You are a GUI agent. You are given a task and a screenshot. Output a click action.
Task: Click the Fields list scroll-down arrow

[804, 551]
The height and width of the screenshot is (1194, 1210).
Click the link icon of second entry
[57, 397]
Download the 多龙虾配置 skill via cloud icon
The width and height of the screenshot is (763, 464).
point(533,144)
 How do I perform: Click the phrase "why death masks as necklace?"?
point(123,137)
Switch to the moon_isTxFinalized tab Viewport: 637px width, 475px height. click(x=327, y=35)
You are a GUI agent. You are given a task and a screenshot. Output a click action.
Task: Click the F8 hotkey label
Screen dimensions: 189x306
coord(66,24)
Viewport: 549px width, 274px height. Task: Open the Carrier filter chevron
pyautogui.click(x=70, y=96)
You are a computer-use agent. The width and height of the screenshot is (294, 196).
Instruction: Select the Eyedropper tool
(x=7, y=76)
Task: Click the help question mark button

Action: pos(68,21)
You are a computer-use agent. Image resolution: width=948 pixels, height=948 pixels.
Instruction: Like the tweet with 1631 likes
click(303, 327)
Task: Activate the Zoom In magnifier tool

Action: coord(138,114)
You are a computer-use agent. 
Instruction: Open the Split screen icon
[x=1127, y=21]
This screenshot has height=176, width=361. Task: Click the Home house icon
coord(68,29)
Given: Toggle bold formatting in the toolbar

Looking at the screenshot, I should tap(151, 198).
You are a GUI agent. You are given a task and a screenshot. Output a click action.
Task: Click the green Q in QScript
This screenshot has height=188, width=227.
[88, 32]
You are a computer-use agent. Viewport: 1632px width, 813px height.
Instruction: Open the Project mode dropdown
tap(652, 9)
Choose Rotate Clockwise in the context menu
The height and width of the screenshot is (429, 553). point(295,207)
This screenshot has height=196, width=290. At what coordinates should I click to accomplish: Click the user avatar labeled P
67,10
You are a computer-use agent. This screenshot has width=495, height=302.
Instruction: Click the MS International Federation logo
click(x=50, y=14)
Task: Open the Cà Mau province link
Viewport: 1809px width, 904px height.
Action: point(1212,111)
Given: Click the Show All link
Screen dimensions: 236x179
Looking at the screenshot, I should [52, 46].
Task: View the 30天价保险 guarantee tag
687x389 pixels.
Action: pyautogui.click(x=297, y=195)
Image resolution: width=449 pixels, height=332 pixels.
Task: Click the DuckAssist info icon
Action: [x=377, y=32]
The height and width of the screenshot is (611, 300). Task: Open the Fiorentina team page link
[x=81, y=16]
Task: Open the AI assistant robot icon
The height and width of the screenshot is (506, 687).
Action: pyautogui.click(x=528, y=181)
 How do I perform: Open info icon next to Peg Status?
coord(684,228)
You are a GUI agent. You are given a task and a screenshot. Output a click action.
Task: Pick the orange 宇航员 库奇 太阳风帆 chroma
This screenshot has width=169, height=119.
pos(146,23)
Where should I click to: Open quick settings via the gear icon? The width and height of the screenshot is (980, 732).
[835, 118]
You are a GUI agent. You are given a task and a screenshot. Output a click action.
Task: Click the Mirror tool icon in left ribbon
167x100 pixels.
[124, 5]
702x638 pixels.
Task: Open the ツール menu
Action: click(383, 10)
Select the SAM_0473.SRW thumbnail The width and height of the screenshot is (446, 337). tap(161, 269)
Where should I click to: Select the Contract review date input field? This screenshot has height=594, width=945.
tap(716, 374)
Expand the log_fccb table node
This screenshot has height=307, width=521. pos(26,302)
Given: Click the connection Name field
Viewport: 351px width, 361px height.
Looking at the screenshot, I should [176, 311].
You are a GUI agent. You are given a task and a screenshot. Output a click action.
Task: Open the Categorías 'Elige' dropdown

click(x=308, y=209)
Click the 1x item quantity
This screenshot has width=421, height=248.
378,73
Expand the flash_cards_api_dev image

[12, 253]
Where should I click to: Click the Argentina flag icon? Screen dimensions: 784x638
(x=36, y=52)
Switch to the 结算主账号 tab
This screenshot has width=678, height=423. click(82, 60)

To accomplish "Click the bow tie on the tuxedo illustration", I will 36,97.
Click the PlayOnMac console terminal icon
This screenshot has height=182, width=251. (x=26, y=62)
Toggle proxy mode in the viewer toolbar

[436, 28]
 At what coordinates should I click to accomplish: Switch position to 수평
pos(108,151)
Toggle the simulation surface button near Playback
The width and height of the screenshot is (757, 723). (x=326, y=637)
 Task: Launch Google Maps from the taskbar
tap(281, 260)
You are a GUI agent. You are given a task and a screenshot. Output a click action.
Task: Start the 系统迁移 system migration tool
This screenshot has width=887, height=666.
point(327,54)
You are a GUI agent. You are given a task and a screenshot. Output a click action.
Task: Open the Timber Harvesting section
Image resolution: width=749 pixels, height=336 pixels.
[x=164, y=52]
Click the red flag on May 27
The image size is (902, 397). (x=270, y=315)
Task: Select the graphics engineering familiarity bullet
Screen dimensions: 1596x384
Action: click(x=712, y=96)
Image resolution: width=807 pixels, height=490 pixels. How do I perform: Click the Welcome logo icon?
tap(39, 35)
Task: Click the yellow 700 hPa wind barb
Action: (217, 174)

Requirement >> Write out the data above line for line, with no changes.

Response >>
You are a GUI agent. You are given a task and a screenshot. Output a click action.
Task: Click the Fields list scroll-down arrow

[804, 551]
The height and width of the screenshot is (1194, 1210).
Click the link icon of second entry
[57, 397]
Download the 多龙虾配置 skill via cloud icon
The width and height of the screenshot is (763, 464).
point(533,144)
 How do I perform: Click the phrase "why death masks as necklace?"?
point(123,137)
Switch to the moon_isTxFinalized tab Viewport: 637px width, 475px height. click(x=327, y=35)
You are a GUI agent. You are given a task and a screenshot. Output a click action.
Task: Click the F8 hotkey label
Screen dimensions: 189x306
coord(66,24)
Viewport: 549px width, 274px height. Task: Open the Carrier filter chevron
pyautogui.click(x=70, y=96)
You are a computer-use agent. The width and height of the screenshot is (294, 196).
Instruction: Select the Eyedropper tool
(x=7, y=76)
Task: Click the help question mark button

Action: pos(68,21)
You are a computer-use agent. Image resolution: width=948 pixels, height=948 pixels.
Instruction: Like the tweet with 1631 likes
click(303, 327)
Task: Activate the Zoom In magnifier tool

Action: coord(138,114)
You are a computer-use agent. 
Instruction: Open the Split screen icon
[x=1127, y=21]
This screenshot has height=176, width=361. Task: Click the Home house icon
coord(68,29)
Given: Toggle bold formatting in the toolbar

Looking at the screenshot, I should tap(151, 198).
You are a GUI agent. You are given a task and a screenshot. Output a click action.
Task: Click the green Q in QScript
This screenshot has height=188, width=227.
[88, 32]
You are a computer-use agent. Viewport: 1632px width, 813px height.
Instruction: Open the Project mode dropdown
tap(652, 9)
Choose Rotate Clockwise in the context menu
The height and width of the screenshot is (429, 553). point(295,207)
This screenshot has height=196, width=290. At what coordinates should I click to accomplish: Click the user avatar labeled P
67,10
You are a computer-use agent. This screenshot has width=495, height=302.
Instruction: Click the MS International Federation logo
click(x=50, y=14)
Task: Open the Cà Mau province link
Viewport: 1809px width, 904px height.
Action: point(1212,111)
Given: Click the Show All link
Screen dimensions: 236x179
Looking at the screenshot, I should [52, 46].
Task: View the 30天价保险 guarantee tag
687x389 pixels.
Action: pyautogui.click(x=297, y=195)
Image resolution: width=449 pixels, height=332 pixels.
Task: Click the DuckAssist info icon
Action: [x=377, y=32]
The height and width of the screenshot is (611, 300). Task: Open the Fiorentina team page link
[x=81, y=16]
Task: Open the AI assistant robot icon
The height and width of the screenshot is (506, 687).
Action: pyautogui.click(x=528, y=181)
 How do I perform: Open info icon next to Peg Status?
coord(684,228)
You are a GUI agent. You are given a task and a screenshot. Output a click action.
Task: Pick the orange 宇航员 库奇 太阳风帆 chroma
This screenshot has width=169, height=119.
pos(146,23)
Where should I click to: Open quick settings via the gear icon? The width and height of the screenshot is (980, 732).
[835, 118]
You are a GUI agent. You are given a task and a screenshot. Output a click action.
Task: Click the Mirror tool icon in left ribbon
167x100 pixels.
[124, 5]
702x638 pixels.
Task: Open the ツール menu
Action: click(383, 10)
Select the SAM_0473.SRW thumbnail The width and height of the screenshot is (446, 337). tap(161, 269)
Where should I click to: Select the Contract review date input field? This screenshot has height=594, width=945.
tap(716, 374)
Expand the log_fccb table node
This screenshot has height=307, width=521. pos(26,302)
Given: Click the connection Name field
Viewport: 351px width, 361px height.
Looking at the screenshot, I should [176, 311].
You are a GUI agent. You are given a task and a screenshot. Output a click action.
Task: Open the Categorías 'Elige' dropdown

click(x=308, y=209)
Click the 1x item quantity
This screenshot has width=421, height=248.
378,73
Expand the flash_cards_api_dev image

[12, 253]
Where should I click to: Click the Argentina flag icon? Screen dimensions: 784x638
(x=36, y=52)
Switch to the 结算主账号 tab
This screenshot has width=678, height=423. click(82, 60)

To accomplish "Click the bow tie on the tuxedo illustration", I will 36,97.
Click the PlayOnMac console terminal icon
This screenshot has height=182, width=251. (x=26, y=62)
Toggle proxy mode in the viewer toolbar

[436, 28]
 At what coordinates should I click to accomplish: Switch position to 수평
pos(108,151)
Toggle the simulation surface button near Playback
The width and height of the screenshot is (757, 723). (x=326, y=637)
 Task: Launch Google Maps from the taskbar
tap(281, 260)
You are a GUI agent. You are given a task and a screenshot. Output a click action.
Task: Start the 系统迁移 system migration tool
This screenshot has width=887, height=666.
point(327,54)
You are a GUI agent. You are given a task and a screenshot. Output a click action.
Task: Open the Timber Harvesting section
Image resolution: width=749 pixels, height=336 pixels.
[x=164, y=52]
Click the red flag on May 27
The image size is (902, 397). (x=270, y=315)
Task: Select the graphics engineering familiarity bullet
Screen dimensions: 1596x384
Action: click(x=712, y=96)
Image resolution: width=807 pixels, height=490 pixels. How do I perform: Click the Welcome logo icon?
tap(39, 35)
Task: Click the yellow 700 hPa wind barb
Action: (217, 174)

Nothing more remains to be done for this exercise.